- **Dataset**:
== Segment start ==

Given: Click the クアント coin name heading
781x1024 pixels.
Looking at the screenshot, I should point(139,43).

== Segment end ==
== Segment start ==

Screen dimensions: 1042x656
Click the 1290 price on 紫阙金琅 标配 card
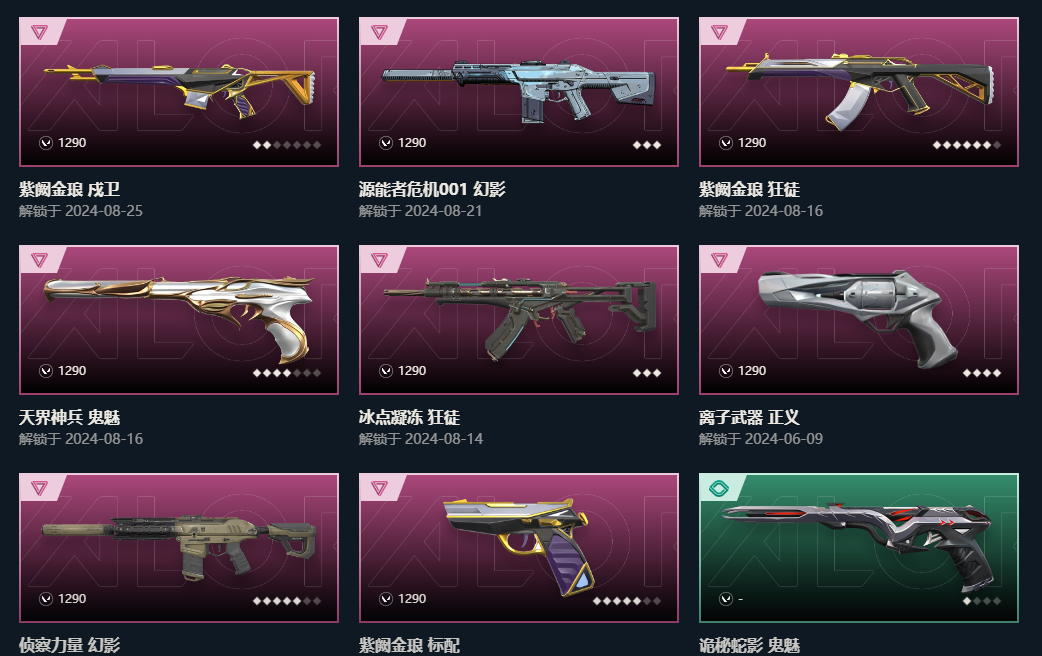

== Segment end ==

- **Exercise instructions**: Starting at the line that has "Screen dimensions: 1042x656" in the records above, restate word for word every line until the one that has "Click the 1290 price on 紫阙金琅 标配 card", and include that one as well.

- **Response to the task**:
Screen dimensions: 1042x656
Click the 1290 price on 紫阙金琅 标配 card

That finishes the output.